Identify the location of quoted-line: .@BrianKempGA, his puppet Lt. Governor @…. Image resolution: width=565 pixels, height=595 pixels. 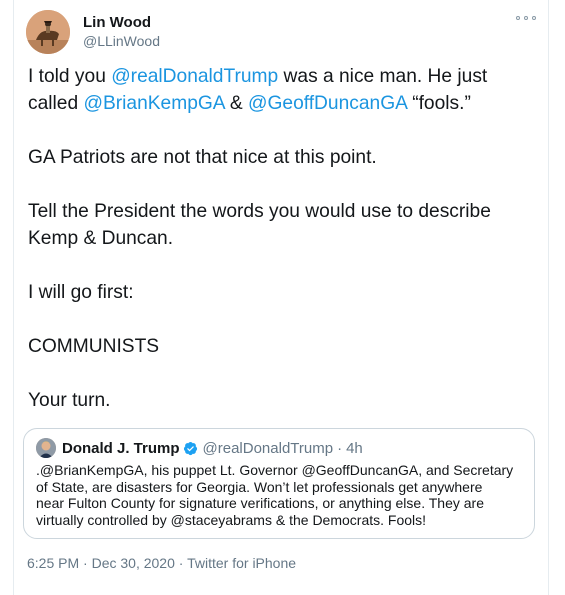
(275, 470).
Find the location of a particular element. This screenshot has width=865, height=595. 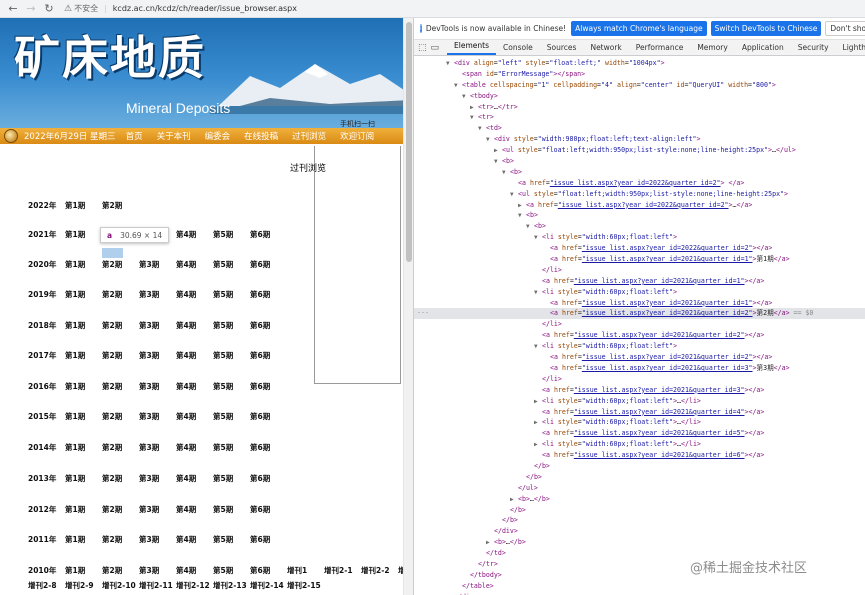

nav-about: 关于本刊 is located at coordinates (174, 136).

---

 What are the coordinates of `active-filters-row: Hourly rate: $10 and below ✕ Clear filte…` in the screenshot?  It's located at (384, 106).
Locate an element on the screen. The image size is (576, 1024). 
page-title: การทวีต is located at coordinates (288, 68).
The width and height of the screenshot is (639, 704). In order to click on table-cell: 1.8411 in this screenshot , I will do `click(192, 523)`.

# [Istruzioni del compito]
Ricopia parola per parola la parte del materiale che si apre con la riga contenente "Identify the location" e si chiude con quella contenente "nav-about: 关于本刊 is", entrambe comprese. Lascia fuori dalla risposta le immagini.

# [Risposta]
Identify the location of quoted-line: .@BrianKempGA, his puppet Lt. Governor @…. Image resolution: width=565 pixels, height=595 pixels. 
(275, 470).
Find the location of a particular element. This screenshot has width=865, height=595. 

nav-about: 关于本刊 is located at coordinates (174, 136).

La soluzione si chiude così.